**DATA FOR PROCESSING:**
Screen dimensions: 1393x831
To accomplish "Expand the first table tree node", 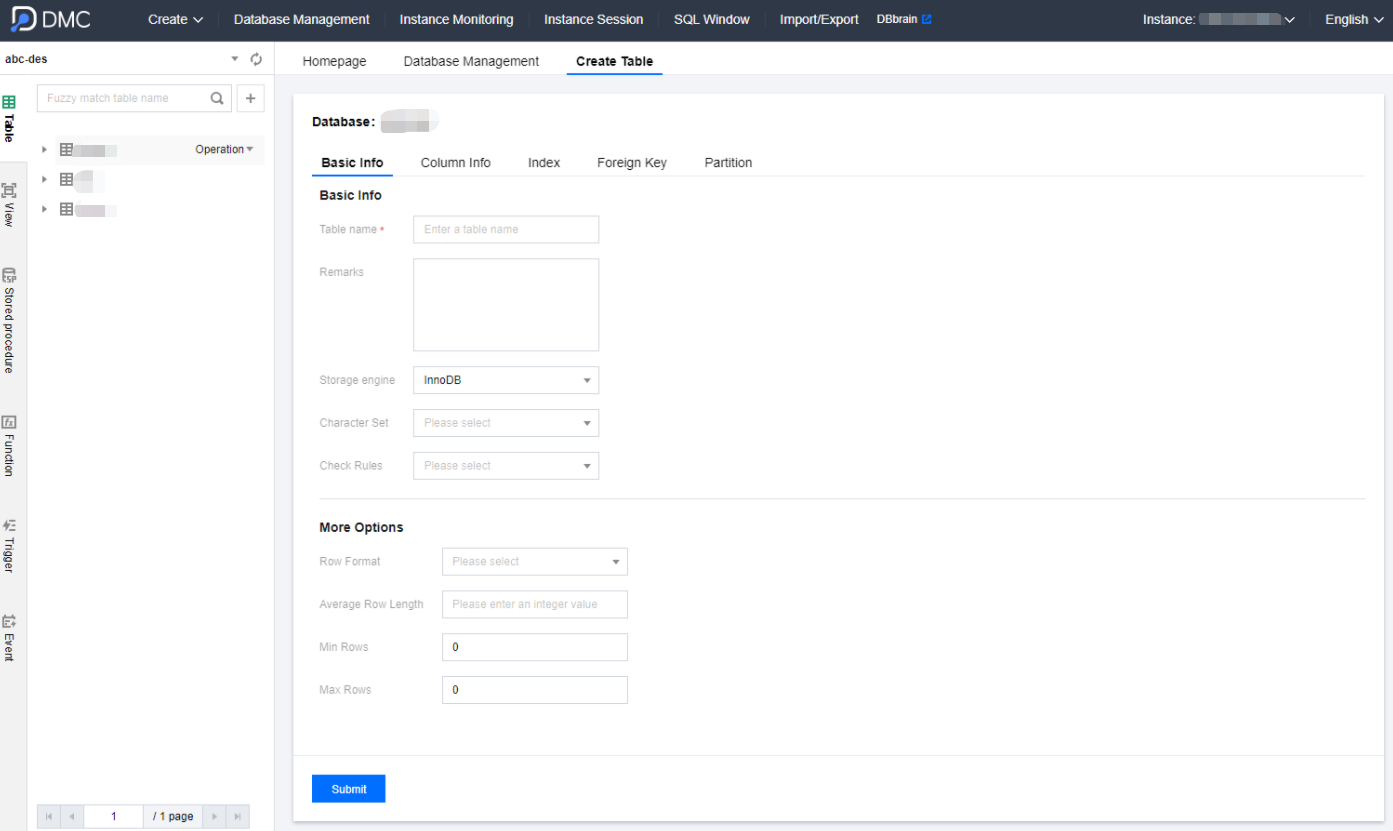I will pos(44,150).
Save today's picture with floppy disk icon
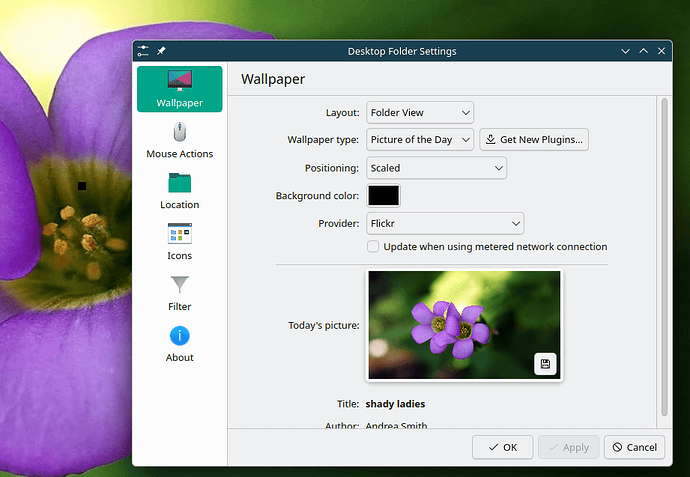Screen dimensions: 690x477 point(545,364)
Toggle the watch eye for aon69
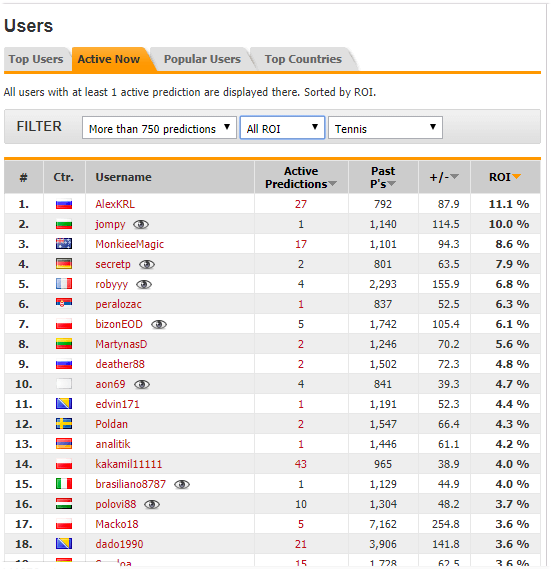Viewport: 552px width, 570px height. coord(142,385)
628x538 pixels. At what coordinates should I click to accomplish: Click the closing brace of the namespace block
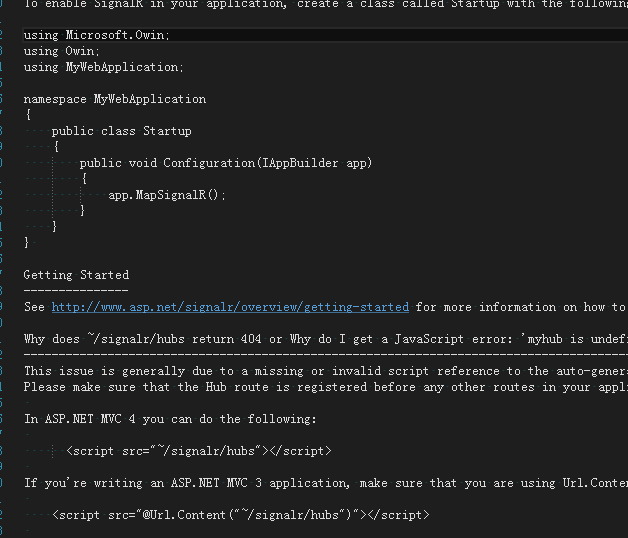(26, 242)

**DESCRIPTION OF THE TASK:**
With the pictures left out, copy exactly the lines from the one containing "Toggle the watch eye for aon69" through the last line of the data.

**WRITTEN REPLY:**
Toggle the watch eye for aon69
Viewport: 552px width, 570px height. coord(142,385)
628x538 pixels. At what coordinates should I click to accomplish: Click the closing brace of the namespace block
(26, 242)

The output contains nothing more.